Die Sprache hassen

Die Rechtschreibreform sabotiert die deutsche Sprache. Weiter so! von stefan ripplinger

Von den guten sind die schlechten Schriftsteller leicht zu scheiden: Die schlechten lieben die Sprache. Wenn es ganz schlimm kommt, lieben sie die deutsche Sprache. Bevor sie sich ans Keyboard setzen, öffnen sie den Kragen, lockern den Gürtel und schreiben, als ob sie gerade in ihrer Eckkneipe oder im Literarischen Colloquium säßen. Bequemlichkeit im Schreiben, Flüssigkeit, Alltagsnähe des Geschriebenen sind ihre hohen Ideale; ebendeshalb mufft ihr Geschreibe nach alten Socken. Diese Ideale bringen sie auf gegen die Rechtschreibreform, die ihnen Kleidervorschriften macht und, weil sie zum Nachdenken über Zusammenschreibung oder Zeichensetzung zwingt, den Sumpf ihrer Flüssigkeit trocken legt. Und weil es in Deutschland fast nur schlechte Schriftsteller gibt, waren alle, von Hans Magnus Enzensberger bis hinab zu Martin Walser, gegen die Reform.

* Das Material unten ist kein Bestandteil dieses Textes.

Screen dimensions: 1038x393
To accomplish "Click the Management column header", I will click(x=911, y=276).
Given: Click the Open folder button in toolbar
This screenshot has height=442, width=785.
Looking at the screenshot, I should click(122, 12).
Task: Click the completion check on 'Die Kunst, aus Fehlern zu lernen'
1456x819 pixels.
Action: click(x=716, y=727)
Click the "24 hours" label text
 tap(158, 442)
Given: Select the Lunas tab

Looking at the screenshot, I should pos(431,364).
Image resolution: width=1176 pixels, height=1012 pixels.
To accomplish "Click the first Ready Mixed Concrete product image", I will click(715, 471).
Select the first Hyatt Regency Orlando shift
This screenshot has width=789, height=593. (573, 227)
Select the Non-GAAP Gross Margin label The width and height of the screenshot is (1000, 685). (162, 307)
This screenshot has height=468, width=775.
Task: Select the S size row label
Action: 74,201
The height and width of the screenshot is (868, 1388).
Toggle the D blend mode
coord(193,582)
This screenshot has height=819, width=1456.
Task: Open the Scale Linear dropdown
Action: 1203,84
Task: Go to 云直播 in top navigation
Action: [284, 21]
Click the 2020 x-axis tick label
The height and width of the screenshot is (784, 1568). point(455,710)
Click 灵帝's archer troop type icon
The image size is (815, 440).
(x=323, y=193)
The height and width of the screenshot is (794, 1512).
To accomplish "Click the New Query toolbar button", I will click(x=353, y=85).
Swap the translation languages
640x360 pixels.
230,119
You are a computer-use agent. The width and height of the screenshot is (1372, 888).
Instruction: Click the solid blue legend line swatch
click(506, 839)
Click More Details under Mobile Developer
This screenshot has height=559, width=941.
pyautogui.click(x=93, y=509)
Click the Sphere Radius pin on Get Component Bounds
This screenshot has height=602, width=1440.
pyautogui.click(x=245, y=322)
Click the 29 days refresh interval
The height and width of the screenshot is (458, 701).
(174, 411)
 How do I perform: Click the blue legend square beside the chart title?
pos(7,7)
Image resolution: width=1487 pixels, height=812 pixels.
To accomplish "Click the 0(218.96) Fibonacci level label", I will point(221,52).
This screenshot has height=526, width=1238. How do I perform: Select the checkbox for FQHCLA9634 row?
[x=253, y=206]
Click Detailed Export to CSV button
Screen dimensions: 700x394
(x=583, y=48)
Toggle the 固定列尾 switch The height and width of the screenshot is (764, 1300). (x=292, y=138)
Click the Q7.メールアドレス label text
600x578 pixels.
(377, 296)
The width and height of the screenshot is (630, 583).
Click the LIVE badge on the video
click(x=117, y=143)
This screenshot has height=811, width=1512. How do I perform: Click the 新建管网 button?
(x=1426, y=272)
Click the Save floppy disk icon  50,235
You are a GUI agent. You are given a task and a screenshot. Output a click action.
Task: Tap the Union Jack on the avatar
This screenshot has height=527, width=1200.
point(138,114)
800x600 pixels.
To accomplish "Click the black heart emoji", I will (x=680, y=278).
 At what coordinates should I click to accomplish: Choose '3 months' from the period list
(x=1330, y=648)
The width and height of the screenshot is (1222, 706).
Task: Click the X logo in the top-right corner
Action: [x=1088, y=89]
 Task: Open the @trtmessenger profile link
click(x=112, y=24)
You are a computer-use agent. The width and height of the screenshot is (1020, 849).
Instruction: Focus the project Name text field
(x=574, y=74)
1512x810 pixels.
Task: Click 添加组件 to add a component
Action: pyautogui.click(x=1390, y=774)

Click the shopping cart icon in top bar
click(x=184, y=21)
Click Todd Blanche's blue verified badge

Der gute Schriftsteller hasst die Sprache. Wenn er nicht, wie Samuel Beckett, seine Zuflucht in eine andere nimmt – denn jede ist besser als die Muttersprache, und keine scheußlichere gibt es als die deutsche –, versucht er wenigstens, sich die eigene so fremd wie möglich zu machen. Jeder neue Erlass der Kultusministerkonferenz, je zwanghafter, desto besser, käme ihm gerade recht. Wenn diese Konferenz morgen beschlösse, zur weiteren Läuterung der Sprache sei es notwendig, alle Vokale zu tilgen, wäre er der erste, der ihr applaudierte: »Ch bn dfr!«

An wen soll sich nun ein armer Journalist halten, an die schlechten Schriftsteller, die schreiben und schreiben, oder an die guten, die nicht mehr oder noch nicht schreiben?

Er muss sich übrigens den fadenscheinigen Argumenten der Reformatoren gar nicht anschließen. Sie gehen darauf aus, Widersprüche zu beseitigen und die Sprache logisch zu durchforsten. Als ob sie nicht schon logisch genug, ja von tödlicher Logik wäre. Sie wollen dem Kind das Lernen erleichtern. Bewahre! Dem Kind muss Lesen und Schreiben so schwer wie irgend möglich gemacht werden, denn nur wo Reibung ist, fliegen Funken. Und sie wollen, das ist das Ärgste, Fremdwörter dem deutschen Lautbestand anpassen.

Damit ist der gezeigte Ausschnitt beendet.